Goal: Copy the passage on inflation and economic growth in Pakistan word for word, in full.

═════ Page text

In Pakistan inflation is raising rapidly. Much of the inflation in Pakistan is cause by increase in food prices. It might be due to less productivity of agriculture sector or could be the result of so called shortage of goods and services in the economy developed by manufacturing sector giants. Rising import prices is also considered one important factor affecting the inflation. Depreciating exchange rate in this scenario can also put upward pressure growth or economy [3].

Growth experience in south-east and south Asia has generated keen interest among economists and policy makers for the last two decades. Numerous macroeconomic factors affecting economic growth like inflation, savings, foreign exchange rate, etc. have widely varying values across these nations and so also their economic growth. However, almost all these nations are growing at relatively fast rate. Since the growth in some of these economies is often considered resource intensive rather than technology intensive (Rosegrant and Evenson [29]; The World Bank [32]).

Pakistan experienced an even growth pattern since its self-government. On the average GDP growth rate of Pakistan was remained at 4 percent. This economy also practiced high inflation rate and unemployment during the most period of time since its inception [21]. GDP is an important indicator for the economy of a country. If GDP of a country increases with the faster rate than the population then it shows that GDP per capita of that country is increasing and standard of living of peoples is also improving. GDP was first developed by Simon Kuznets [22] for a US congress report of 1934. In 1944 after the Brettonwood conference, GDP became the main tool for measuring the economy of a country. There is a debate among the economist and policy makers about the relationship between inflation and economic growth.

══════════
═════ Data extract

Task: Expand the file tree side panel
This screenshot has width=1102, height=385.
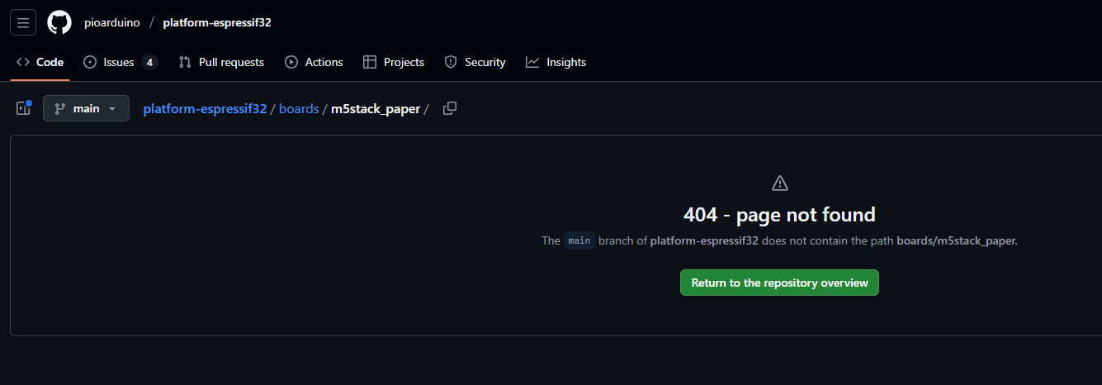Action: click(23, 108)
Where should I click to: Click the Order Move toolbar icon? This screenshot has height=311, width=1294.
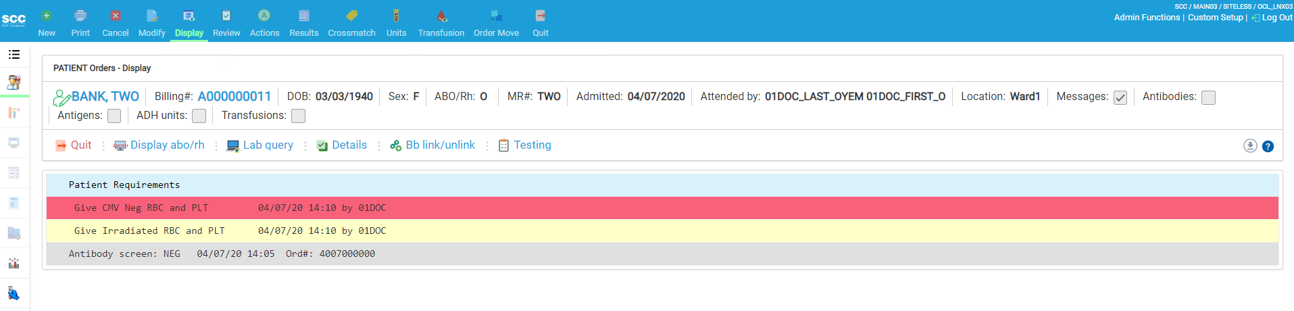click(496, 16)
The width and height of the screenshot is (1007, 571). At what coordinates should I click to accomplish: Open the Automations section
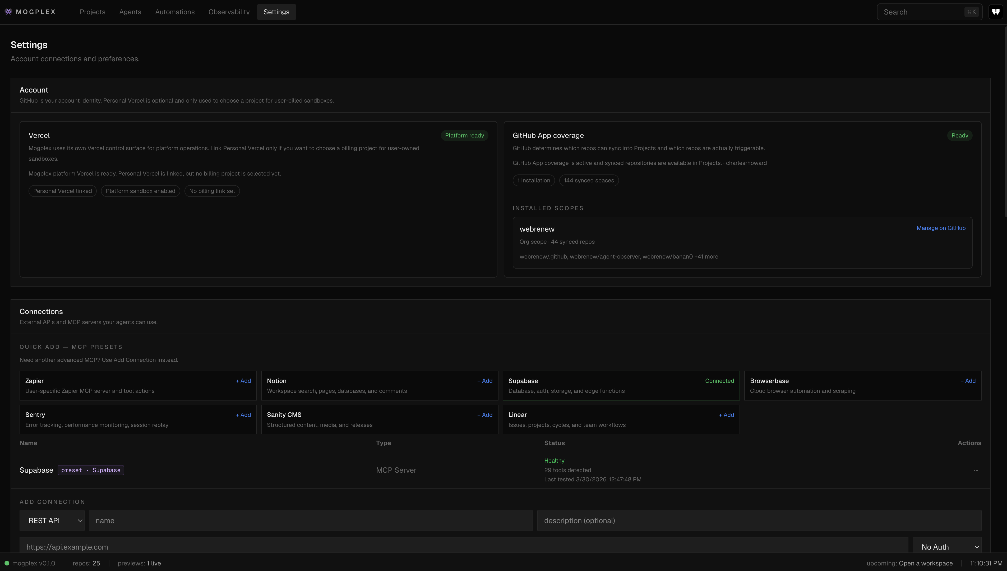pos(174,12)
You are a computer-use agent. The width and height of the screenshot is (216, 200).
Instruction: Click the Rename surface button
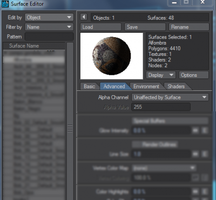189,27
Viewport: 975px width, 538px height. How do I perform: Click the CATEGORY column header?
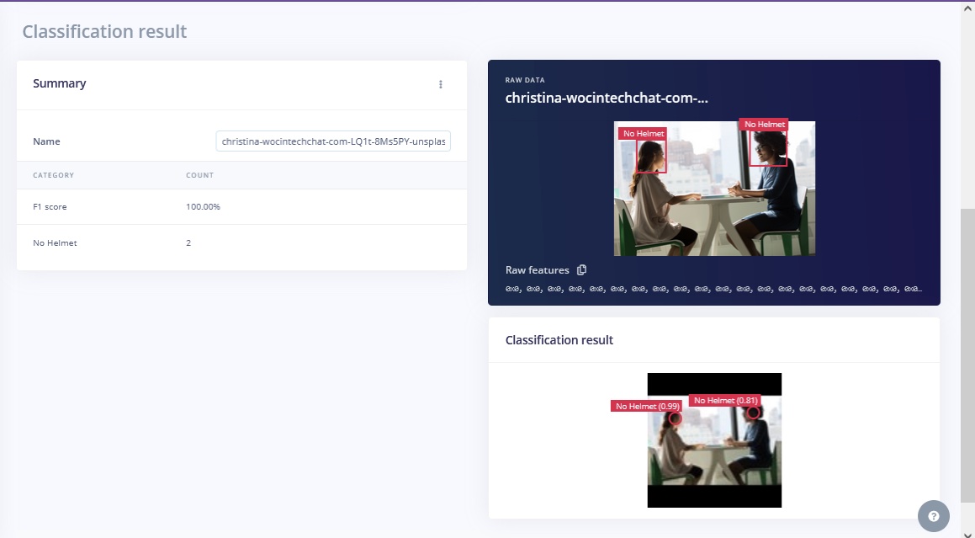click(54, 175)
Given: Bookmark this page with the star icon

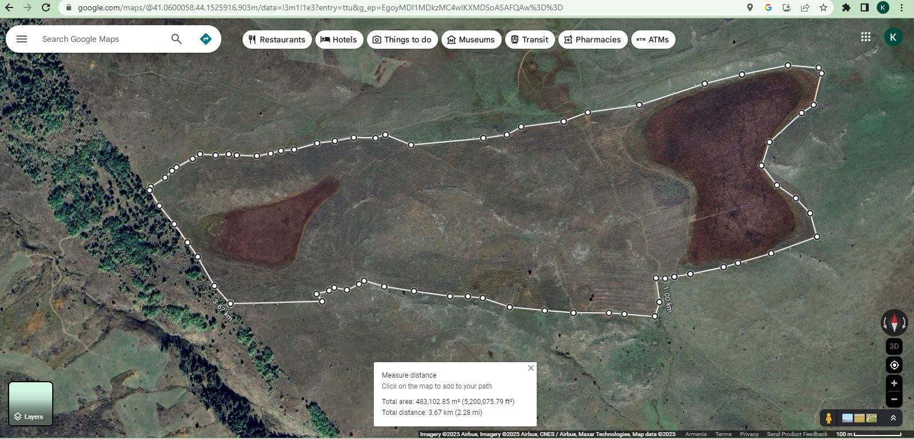Looking at the screenshot, I should point(823,7).
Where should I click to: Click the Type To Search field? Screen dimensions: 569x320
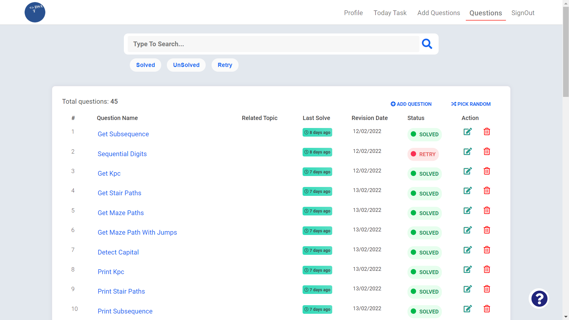click(273, 44)
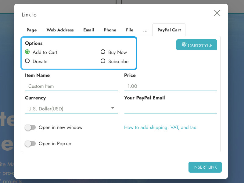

══════════

Correct result:
In Pakistan inflation is raising rapidly. Much of the inflation in Pakistan is cause by increase in food prices. It might be due to less productivity of agriculture sector or could be the result of so called shortage of goods and services in the economy developed by manufacturing sector giants. Rising import prices is also considered one important factor affecting the inflation. Depreciating exchange rate in this scenario can also put upward pressure growth or economy [3].

Growth experience in south-east and south Asia has generated keen interest among economists and policy makers for the last two decades. Numerous macroeconomic factors affecting economic growth like inflation, savings, foreign exchange rate, etc. have widely varying values across these nations and so also their economic growth. However, almost all these nations are growing at relatively fast rate. Since the growth in some of these economies is often considered resource intensive rather than technology intensive (Rosegrant and Evenson [29]; The World Bank [32]).

Pakistan experienced an even growth pattern since its self-government. On the average GDP growth rate of Pakistan was remained at 4 percent. This economy also practiced high inflation rate and unemployment during the most period of time since its inception [21]. GDP is an important indicator for the economy of a country. If GDP of a country increases with the faster rate than the population then it shows that GDP per capita of that country is increasing and standard of living of peoples is also improving. GDP was first developed by Simon Kuznets [22] for a US congress report of 1934. In 1944 after the Brettonwood conference, GDP became the main tool for measuring the economy of a country. There is a debate among the economist and policy makers about the relationship between inflation and economic growth.